*** DATASET ***
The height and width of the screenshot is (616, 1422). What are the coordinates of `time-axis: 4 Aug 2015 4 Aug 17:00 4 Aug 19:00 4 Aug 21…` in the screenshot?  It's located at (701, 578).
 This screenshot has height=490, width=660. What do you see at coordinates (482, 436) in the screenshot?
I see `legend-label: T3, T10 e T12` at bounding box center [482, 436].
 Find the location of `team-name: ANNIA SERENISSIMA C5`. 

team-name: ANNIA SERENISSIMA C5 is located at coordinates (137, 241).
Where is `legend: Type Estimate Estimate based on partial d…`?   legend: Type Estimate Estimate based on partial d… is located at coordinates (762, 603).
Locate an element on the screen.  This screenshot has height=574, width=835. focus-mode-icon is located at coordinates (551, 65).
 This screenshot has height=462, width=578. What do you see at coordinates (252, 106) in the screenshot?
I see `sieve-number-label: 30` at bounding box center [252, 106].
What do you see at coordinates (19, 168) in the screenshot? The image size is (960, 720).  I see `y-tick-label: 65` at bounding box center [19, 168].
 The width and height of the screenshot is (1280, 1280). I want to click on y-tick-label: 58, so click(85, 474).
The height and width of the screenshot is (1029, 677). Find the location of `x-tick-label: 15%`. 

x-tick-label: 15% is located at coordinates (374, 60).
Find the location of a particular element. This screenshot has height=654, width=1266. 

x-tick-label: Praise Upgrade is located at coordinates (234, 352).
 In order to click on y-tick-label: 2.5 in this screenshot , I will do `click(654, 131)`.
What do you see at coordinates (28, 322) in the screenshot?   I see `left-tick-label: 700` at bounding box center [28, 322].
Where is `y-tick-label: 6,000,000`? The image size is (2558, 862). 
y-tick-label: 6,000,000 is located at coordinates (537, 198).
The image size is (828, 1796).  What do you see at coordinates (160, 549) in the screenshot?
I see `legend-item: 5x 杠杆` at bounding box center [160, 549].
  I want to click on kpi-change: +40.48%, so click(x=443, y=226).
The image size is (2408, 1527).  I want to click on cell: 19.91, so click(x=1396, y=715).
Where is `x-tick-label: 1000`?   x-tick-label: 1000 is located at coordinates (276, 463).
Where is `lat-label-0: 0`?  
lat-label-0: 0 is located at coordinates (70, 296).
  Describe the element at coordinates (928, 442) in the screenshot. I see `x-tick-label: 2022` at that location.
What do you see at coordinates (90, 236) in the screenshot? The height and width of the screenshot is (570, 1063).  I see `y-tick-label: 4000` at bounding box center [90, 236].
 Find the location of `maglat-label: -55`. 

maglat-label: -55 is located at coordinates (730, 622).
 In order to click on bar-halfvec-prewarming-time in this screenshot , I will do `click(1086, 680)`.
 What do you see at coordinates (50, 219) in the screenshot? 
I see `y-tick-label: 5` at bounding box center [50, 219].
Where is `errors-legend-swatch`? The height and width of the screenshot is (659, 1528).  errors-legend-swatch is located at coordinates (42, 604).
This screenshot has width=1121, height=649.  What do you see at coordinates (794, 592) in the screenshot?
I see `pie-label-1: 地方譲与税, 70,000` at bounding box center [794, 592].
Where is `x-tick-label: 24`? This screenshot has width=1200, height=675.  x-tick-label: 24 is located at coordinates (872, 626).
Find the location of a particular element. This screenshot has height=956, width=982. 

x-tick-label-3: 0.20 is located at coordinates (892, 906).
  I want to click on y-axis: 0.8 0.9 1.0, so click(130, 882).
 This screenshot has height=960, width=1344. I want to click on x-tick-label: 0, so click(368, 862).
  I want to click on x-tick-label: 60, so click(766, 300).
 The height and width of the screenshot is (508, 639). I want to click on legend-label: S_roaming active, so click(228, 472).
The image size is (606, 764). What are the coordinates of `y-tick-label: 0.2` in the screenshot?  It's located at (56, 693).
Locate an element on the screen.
*** End of DATASET ***
AIM OF THE EXERCISE:
Can you give the lines above as a Markdown table with the columns "Row" and "Line text", numbering each row and leaving out the blank lines?

YOUR RESPONSE:
| Row | Line text |
|---|---|
| 1 | The height and width of the screenshot is (616, 1422). What are the coordinates of `time-axis: 4 Aug 2015 4 Aug 17:00 4 Aug 19:00 4 Aug 21…` in the screenshot?  It's located at (701, 578). |
| 2 |  This screenshot has height=490, width=660. What do you see at coordinates (482, 436) in the screenshot? |
| 3 | I see `legend-label: T3, T10 e T12` at bounding box center [482, 436]. |
| 4 |  Find the location of `team-name: ANNIA SERENISSIMA C5`.  |
| 5 | team-name: ANNIA SERENISSIMA C5 is located at coordinates (137, 241). |
| 6 | Where is `legend: Type Estimate Estimate based on partial d…`?   legend: Type Estimate Estimate based on partial d… is located at coordinates (762, 603). |
| 7 | Locate an element on the screen.  This screenshot has height=574, width=835. focus-mode-icon is located at coordinates (551, 65). |
| 8 |  This screenshot has height=462, width=578. What do you see at coordinates (252, 106) in the screenshot? |
| 9 | I see `sieve-number-label: 30` at bounding box center [252, 106]. |
| 10 | What do you see at coordinates (19, 168) in the screenshot? The image size is (960, 720).  I see `y-tick-label: 65` at bounding box center [19, 168]. |
| 11 |  The width and height of the screenshot is (1280, 1280). I want to click on y-tick-label: 58, so click(85, 474). |
| 12 | The height and width of the screenshot is (1029, 677). Find the location of `x-tick-label: 15%`.  |
| 13 | x-tick-label: 15% is located at coordinates (374, 60). |
| 14 | Find the location of a particular element. This screenshot has height=654, width=1266.  |
| 15 | x-tick-label: Praise Upgrade is located at coordinates (234, 352). |
| 16 |  In order to click on y-tick-label: 2.5 in this screenshot , I will do `click(654, 131)`. |
| 17 | What do you see at coordinates (28, 322) in the screenshot?   I see `left-tick-label: 700` at bounding box center [28, 322]. |
| 18 | Where is `y-tick-label: 6,000,000`? The image size is (2558, 862).  |
| 19 | y-tick-label: 6,000,000 is located at coordinates (537, 198). |
| 20 | The image size is (828, 1796).  What do you see at coordinates (160, 549) in the screenshot? |
| 21 | I see `legend-item: 5x 杠杆` at bounding box center [160, 549]. |
| 22 |   I want to click on kpi-change: +40.48%, so click(x=443, y=226). |
| 23 | The image size is (2408, 1527).  I want to click on cell: 19.91, so click(x=1396, y=715). |
| 24 | Where is `x-tick-label: 1000`?   x-tick-label: 1000 is located at coordinates (276, 463). |
| 25 | Where is `lat-label-0: 0`?   |
| 26 | lat-label-0: 0 is located at coordinates (70, 296). |
| 27 |   Describe the element at coordinates (928, 442) in the screenshot. I see `x-tick-label: 2022` at that location. |
| 28 | What do you see at coordinates (90, 236) in the screenshot? The height and width of the screenshot is (570, 1063).  I see `y-tick-label: 4000` at bounding box center [90, 236]. |
| 29 |  Find the location of `maglat-label: -55`.  |
| 30 | maglat-label: -55 is located at coordinates (730, 622). |
| 31 |  In order to click on bar-halfvec-prewarming-time in this screenshot , I will do `click(1086, 680)`. |
| 32 |  What do you see at coordinates (50, 219) in the screenshot?  |
| 33 | I see `y-tick-label: 5` at bounding box center [50, 219]. |
| 34 | Where is `errors-legend-swatch`? The height and width of the screenshot is (659, 1528).  errors-legend-swatch is located at coordinates (42, 604). |
| 35 | This screenshot has width=1121, height=649.  What do you see at coordinates (794, 592) in the screenshot? |
| 36 | I see `pie-label-1: 地方譲与税, 70,000` at bounding box center [794, 592]. |
| 37 | Where is `x-tick-label: 24`? This screenshot has width=1200, height=675.  x-tick-label: 24 is located at coordinates (872, 626). |
| 38 | Find the location of a particular element. This screenshot has height=956, width=982.  |
| 39 | x-tick-label-3: 0.20 is located at coordinates (892, 906). |
| 40 |   I want to click on y-axis: 0.8 0.9 1.0, so click(130, 882). |
| 41 |  This screenshot has height=960, width=1344. I want to click on x-tick-label: 0, so click(368, 862). |
| 42 |   I want to click on x-tick-label: 60, so click(766, 300). |
| 43 |  The height and width of the screenshot is (508, 639). I want to click on legend-label: S_roaming active, so click(228, 472). |
| 44 | The image size is (606, 764). What are the coordinates of `y-tick-label: 0.2` in the screenshot?  It's located at (56, 693). |
| 45 | Locate an element on the screen. |